其主要的PK/PD指数为游离(以f表示游离药物的百分率)药物的血药峰浓度(f C max)与最低抑菌浓度(minimal inhibitory concentration,MIC)的比值(f C max/MIC)以及游离药物的药时曲线下面积(f AUC0-24)与MIC的比值(f AUC0-24/MIC)。

代表药物如氨基糖苷类、喹诺酮类和硝基咪唑类。

时间依赖性抗菌药物的游离药物浓度在对病原菌的MIC的4—8倍内,杀菌效果与浓度相关,但超过该浓度范围后,杀菌速率达饱和状态,其杀菌效果与药物浓度超过病原菌MIC时间的长短有关,则主要的PK/PD 指数为游离的药物浓度高于MIC的时间占给药间期的百分比(%f T>MIC),代表药物如β-内酰胺类等。

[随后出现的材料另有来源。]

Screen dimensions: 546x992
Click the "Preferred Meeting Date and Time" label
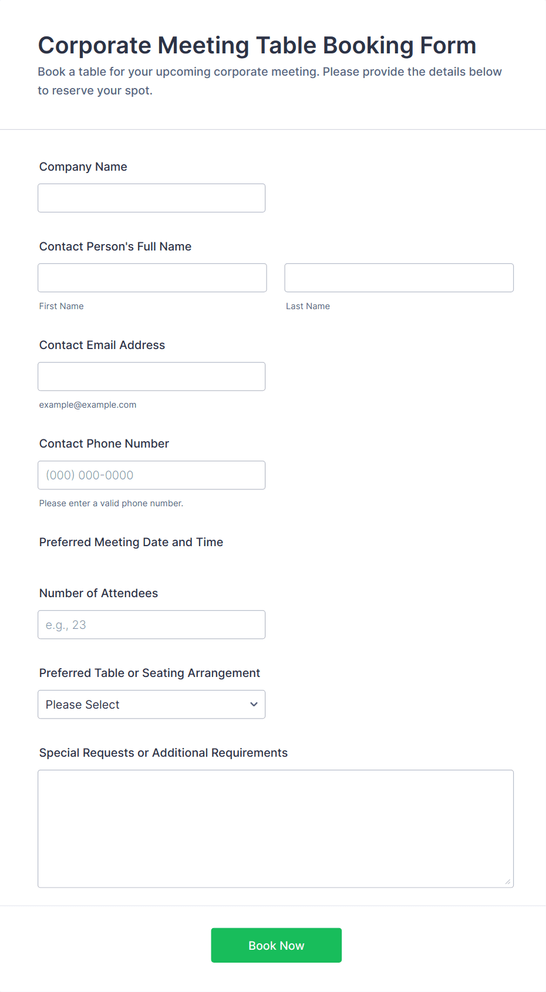tap(131, 542)
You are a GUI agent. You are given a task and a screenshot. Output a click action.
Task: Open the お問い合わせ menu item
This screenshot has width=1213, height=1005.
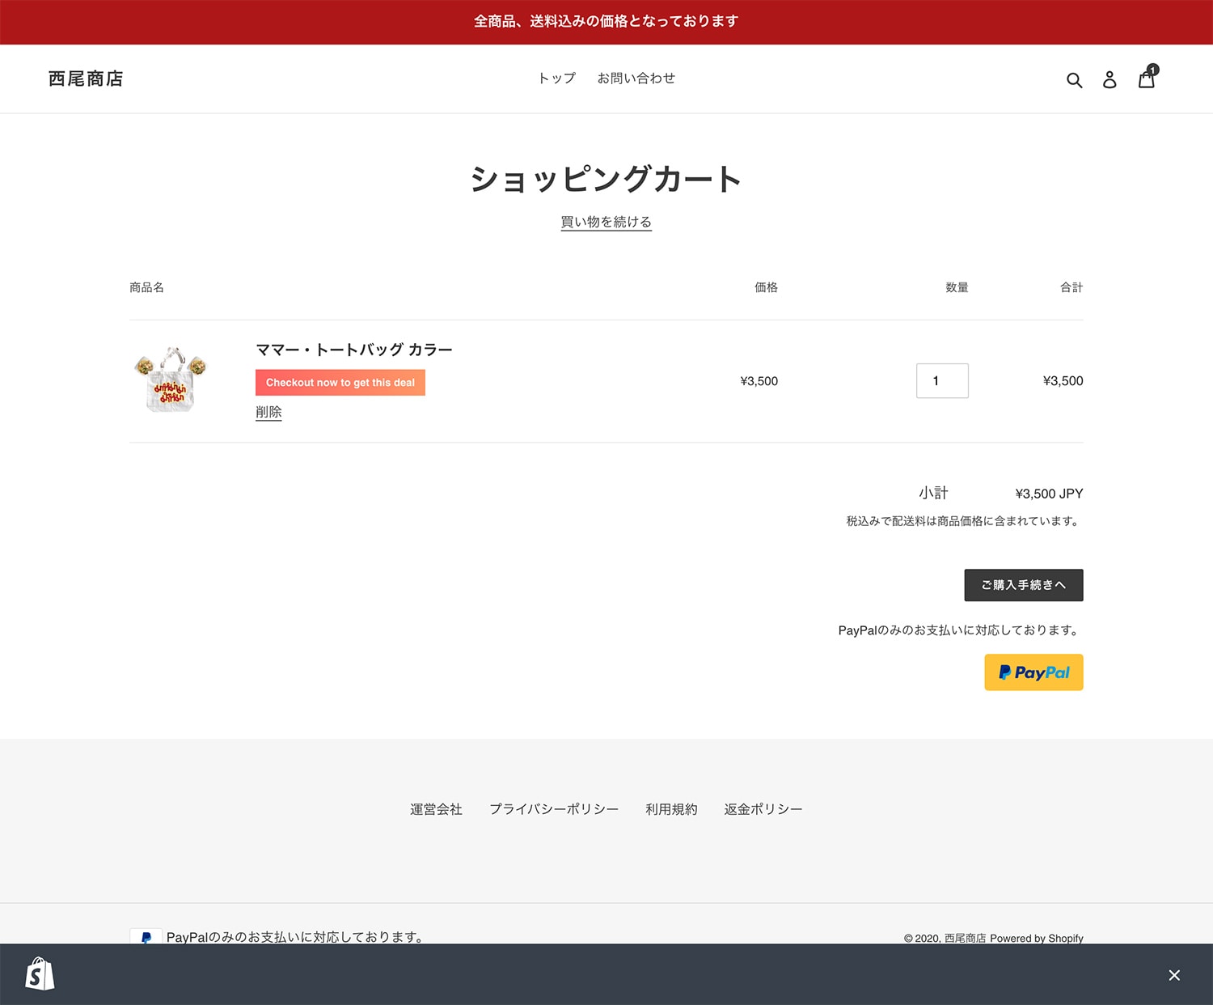pyautogui.click(x=636, y=78)
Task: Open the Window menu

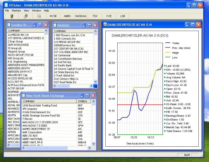Action: click(x=37, y=11)
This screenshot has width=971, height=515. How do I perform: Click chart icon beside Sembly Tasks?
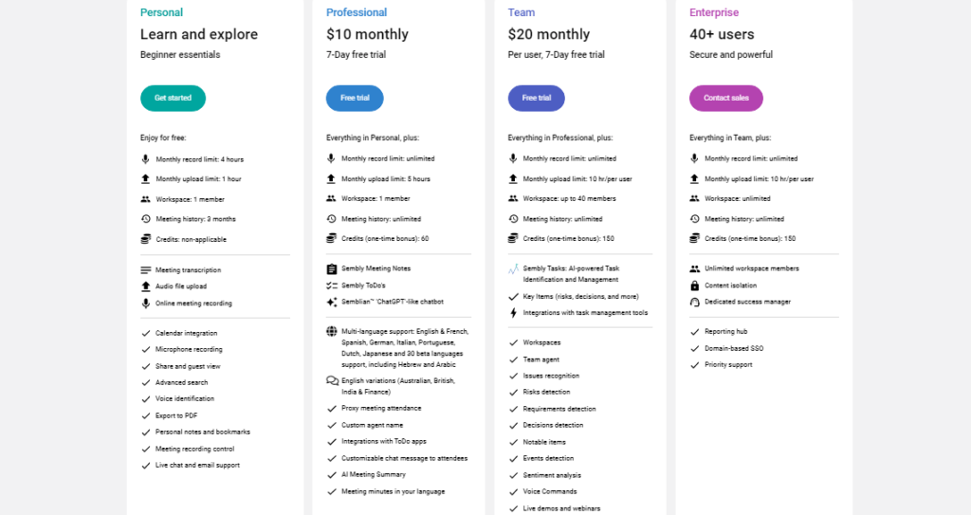pyautogui.click(x=513, y=269)
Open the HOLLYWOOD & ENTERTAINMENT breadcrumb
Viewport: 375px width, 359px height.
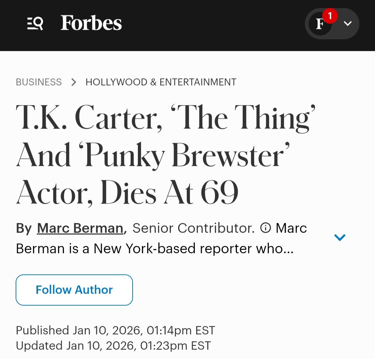tap(161, 82)
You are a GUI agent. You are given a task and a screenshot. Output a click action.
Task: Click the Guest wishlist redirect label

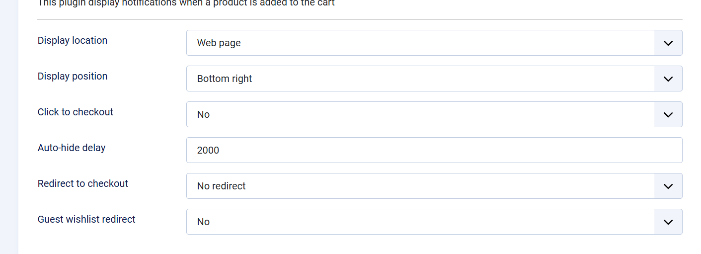tap(86, 220)
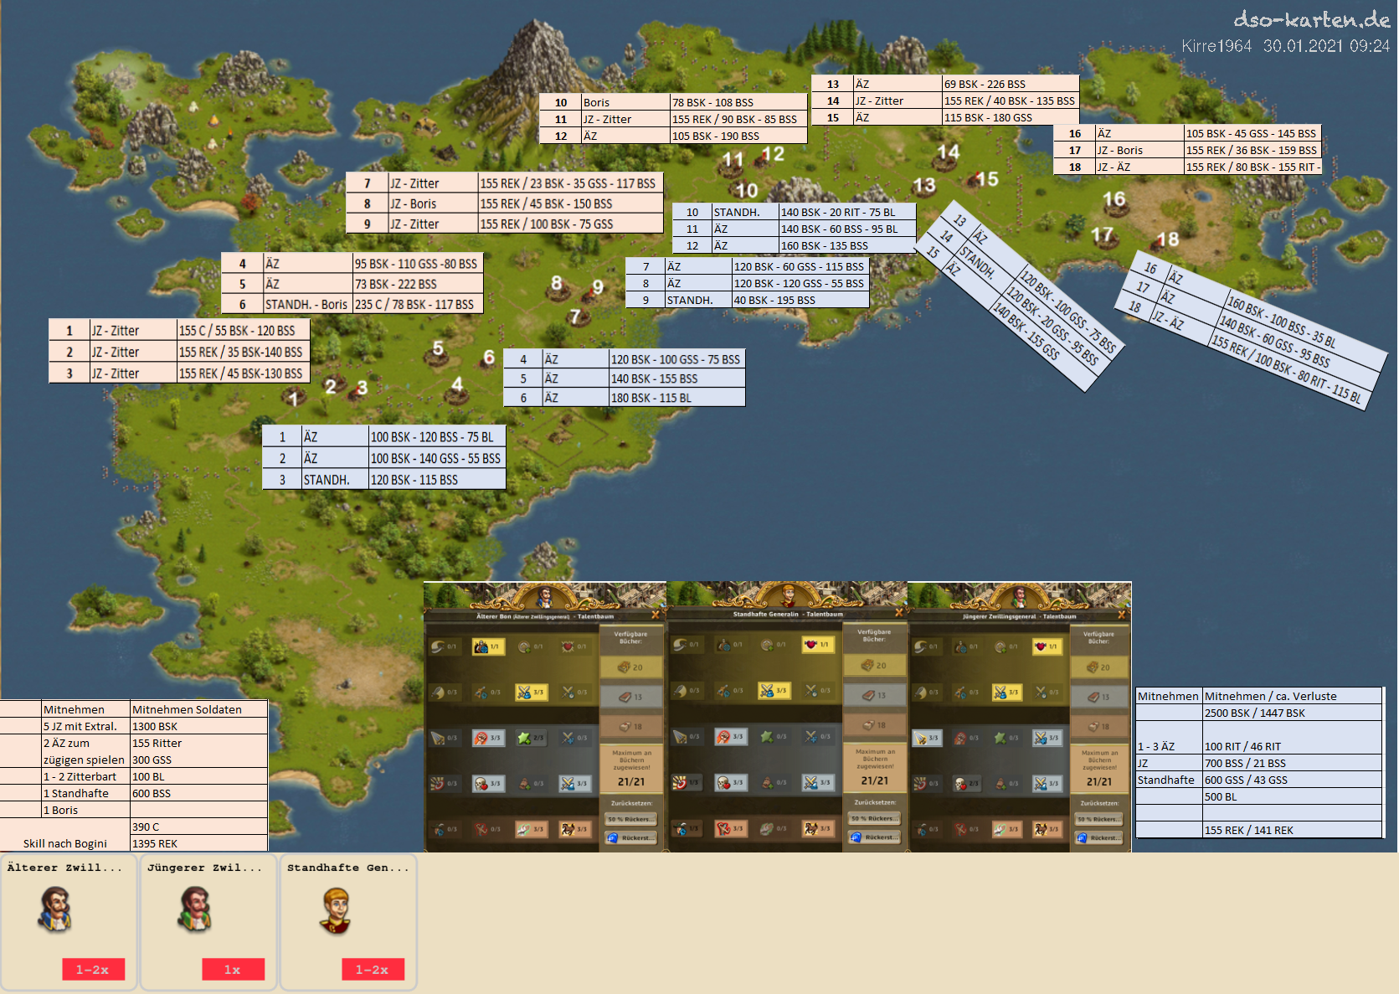
Task: Select the green star 2/3 skill
Action: (x=531, y=738)
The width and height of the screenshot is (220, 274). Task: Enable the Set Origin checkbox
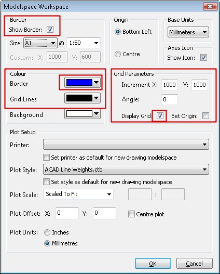pos(205,115)
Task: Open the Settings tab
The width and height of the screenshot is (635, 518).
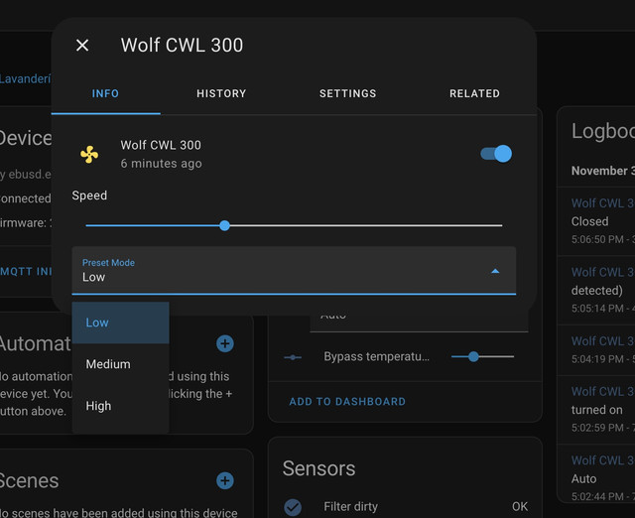Action: tap(347, 93)
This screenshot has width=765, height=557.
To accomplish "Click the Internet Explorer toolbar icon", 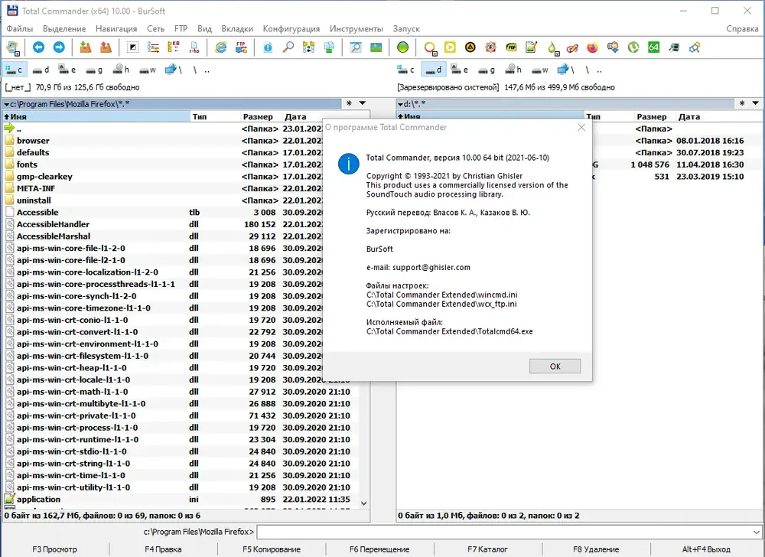I will [x=221, y=47].
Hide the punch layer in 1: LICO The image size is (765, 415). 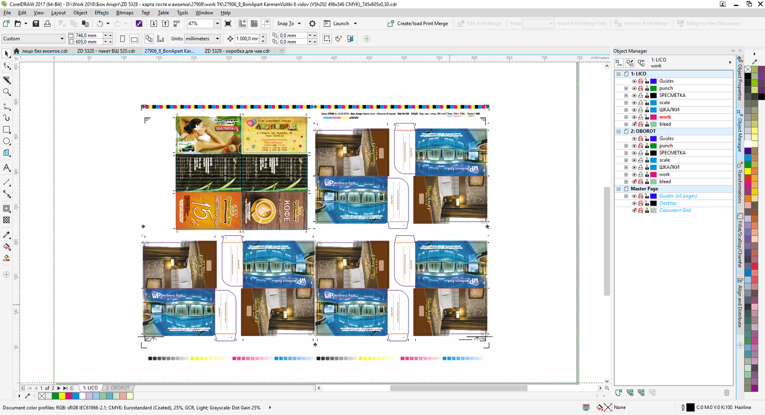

此类药物中某些抗菌药抗生素后效应(post antibiotics effects, PAE)无或短,如果PAE较长,则主要PK/PD指数为f AUC0-24/MIC,代表药物如糖肽类等。

必须指出PK/PD分类并非绝对的和固定不变。

(三)依据PK/PD研究确定给药方案的基本原则在抗菌药物剂量选择中,基本原则是首先考虑在该给药方案下保证患者安全性和耐受性,然后根据PK/PD研究选择取得最佳的临床和微生物疗效的剂量,且能有效防止细菌耐药性产生。

优化给药方案一般策略为:对于浓度依赖性抗菌药物可通过减少每日给药次数或单次给药,使f C max/MIC和f AUC0-24/MIC 值达较高水平;对于时间依赖性无PAE的抗菌药物则日剂量分多次给药或延长输注时间(静脉制剂),使f T>MIC的时间延长;对于时间依赖性长PAE的抗菌药,一般在日剂量相同下,减少给药次数,使f AUC0-24/MIC值足够高。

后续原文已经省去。